Apache Avro is a binary compressed fixed-schema file format meant for Hadoop. As of Hive 0.9.1 and 0.10, Hive can read Avro files directly. Cloudera also back-ported Avro compatibility for its Cloudera Hive 0.9.0.
Avro is highly structured, supporting nested records and arrays, and that makes it a good match for Hive, whose HiveQL syntax adopted SQL1999-style records/structures and arrays.
Avro is a great space-saving alternative to JSON, especially since it's not possible for Apache Pig to read gz-compressed JSON.
This is a collection of tips on using Avro -- most of them can be found here and there on the web, but here they all are in one place.
Schema tips
Below is an example schema that shows nested structures, nullable fields, optional sub-structures, arrays of structures, and arrays of strings.
{"name": "event", "type": "record", "fields": [
{"name": "logLevel", "type": ["null", "int"], "default": null},
{"name": "details", "type":
{"type": "record", "name": "detailstype", "fields": [
{"name": "eventname", "type": ["null", "string"], "default": null},
]}
},
{"name": "metadata", "type": ["null",
{"type": "record", "name": "metadatatype", "fields": [
{"name": "referrer", "type": "string"},
]}]
},
{"name": "messages", "type": ["null",
{"type": "array", "name": "messagestype", "items":
{"name": "message", "type": "string"}
}],
"default": null
}
]}
- Declaring a 1-to-1 sub-record requires the verbose style above, where the "type" is declared to again to be a "type", which is of "record".

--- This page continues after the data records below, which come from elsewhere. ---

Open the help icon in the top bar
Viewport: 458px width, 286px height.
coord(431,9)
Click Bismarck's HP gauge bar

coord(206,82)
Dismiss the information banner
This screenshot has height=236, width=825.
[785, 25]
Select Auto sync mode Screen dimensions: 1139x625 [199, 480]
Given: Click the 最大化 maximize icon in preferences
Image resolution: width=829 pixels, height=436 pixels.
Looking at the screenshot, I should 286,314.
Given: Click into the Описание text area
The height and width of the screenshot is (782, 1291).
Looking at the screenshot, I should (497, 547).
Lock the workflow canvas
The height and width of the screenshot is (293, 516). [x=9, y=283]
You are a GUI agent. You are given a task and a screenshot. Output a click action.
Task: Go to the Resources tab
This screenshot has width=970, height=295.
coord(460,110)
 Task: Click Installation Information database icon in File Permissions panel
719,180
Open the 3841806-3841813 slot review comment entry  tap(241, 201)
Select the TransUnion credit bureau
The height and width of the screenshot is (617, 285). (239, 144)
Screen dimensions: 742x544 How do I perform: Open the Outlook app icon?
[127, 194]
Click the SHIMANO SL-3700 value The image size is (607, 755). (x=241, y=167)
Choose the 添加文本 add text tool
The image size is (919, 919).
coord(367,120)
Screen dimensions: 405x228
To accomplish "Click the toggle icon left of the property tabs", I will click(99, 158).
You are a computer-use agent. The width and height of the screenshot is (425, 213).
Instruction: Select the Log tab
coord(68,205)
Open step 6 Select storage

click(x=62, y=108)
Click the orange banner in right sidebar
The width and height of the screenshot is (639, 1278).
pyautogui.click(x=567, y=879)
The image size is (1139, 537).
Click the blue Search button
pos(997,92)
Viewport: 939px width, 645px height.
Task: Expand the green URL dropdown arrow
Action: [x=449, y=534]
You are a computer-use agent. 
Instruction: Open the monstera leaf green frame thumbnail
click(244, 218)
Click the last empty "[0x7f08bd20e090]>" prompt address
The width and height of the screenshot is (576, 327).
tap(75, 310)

- In order for a field to be "nullable", it must be declared as a UNION with type "null" as shown above for "type" using the JSON array syntax.
- In order to avoid having to explicitly set a field when writing out an Avro record, it must be declared as "default": null
- Combining the above two points, in order to declare a field nullable and default: null, the "null" in the UNION must appear first because it is the first type in a UNION list that determines the data type for the default, and "null" is an invalid default for all data types (e.g. "string", "int", etc.) with the exception of the "null" data type.
- The above applies to sub-records as well. In the example above, "details" is a required sub-record (with an optional field "eventname"), whereas "metadata" is an optional sub-record (with, if the sub-record is present, a required field "referrer").
- When writing out sub-records using the "generic" schema rather than the "specific" schema, the Java code to instantiate an empty sub-record is
GenericData.Record childdatum =
new GenericData.Record(schema.getField(fieldname).schema());
However, if the sub-record is optional (nullable), then to dig past the UNION, the Java code becomes
GenericData.Record childdatum =
new GenericData.Record(schema.getField(fieldname).schema().getTypes().get(1));
In both cases, the childdatum is populated and added to the parentdatum via
childdatum.put("aChildStringField", "A string value");
parentdatum.put(fieldname, childdatum);
- Appending to existing Avro files in HDFS is not supported, even though appending to existing Avro files on the local filesystem and appending to existing non-Avro HDFS files are both supported. The open one-year-old unassigned JIRA ticket for such a feature is AVRO-1035.
- To view a .avro file:
java -jar avro-tools-1.7.3.jar tojson mydata.avro
Hive using Avro
Example schema:
CREATE EXTERNAL TABLE mytable
ROW FORMAT SERDE
'org.apache.hadoop.hive.serde2.avro.AvroSerDe'
STORED as INPUTFORMAT
'org.apache.hadoop.hive.ql.io.avro.AvroContainerInputFormat'
OUTPUTFORMAT
'org.apache.hadoop.hive.ql.io.avro.AvroContainerOutputFormat'
TBLPROPERTIES (
'avro.schema.url'='hdfs:///user/cloudera/mytable.avsc');
[
UPDATE 2013-07-18: The above Hive table creation TBLPROPERTIES no longer works with Hive 0.11. Instead one must use
SERDEPROPERTIES.]